» **Exercise description**
Copy out the lines from the one containing "Given: Open the Fade transition dropdown" up to and including the one containing "Looking at the", leaving out any pictures.

» **Provided entries**
>> Begin

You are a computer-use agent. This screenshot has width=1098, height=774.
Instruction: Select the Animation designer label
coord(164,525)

>> End
>> Begin

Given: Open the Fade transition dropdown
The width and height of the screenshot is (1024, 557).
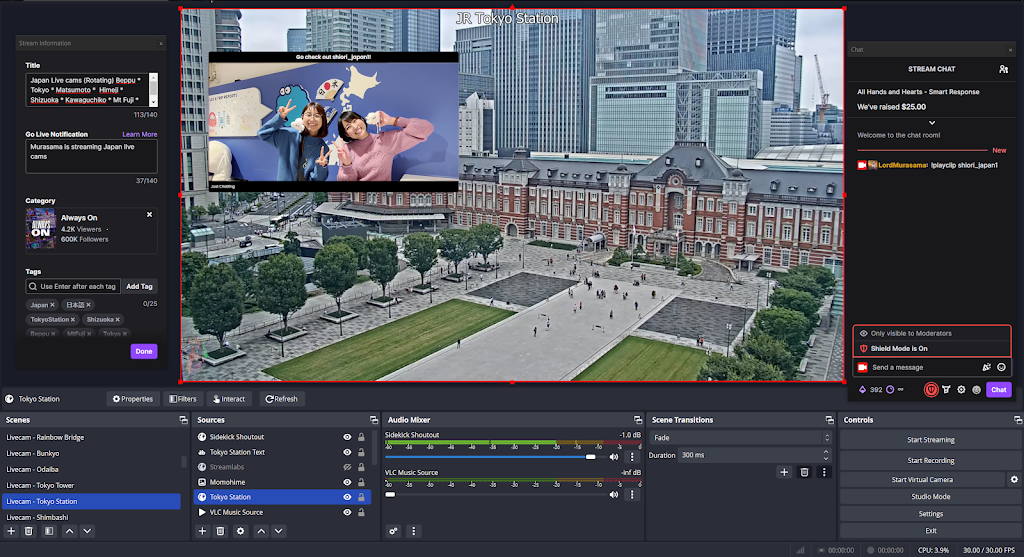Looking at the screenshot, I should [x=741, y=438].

>> End
>> Begin

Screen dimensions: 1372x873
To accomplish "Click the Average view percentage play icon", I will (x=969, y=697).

>> End

» **Output below**
Given: Open the Fade transition dropdown
The width and height of the screenshot is (1024, 557).
Looking at the screenshot, I should [x=741, y=438].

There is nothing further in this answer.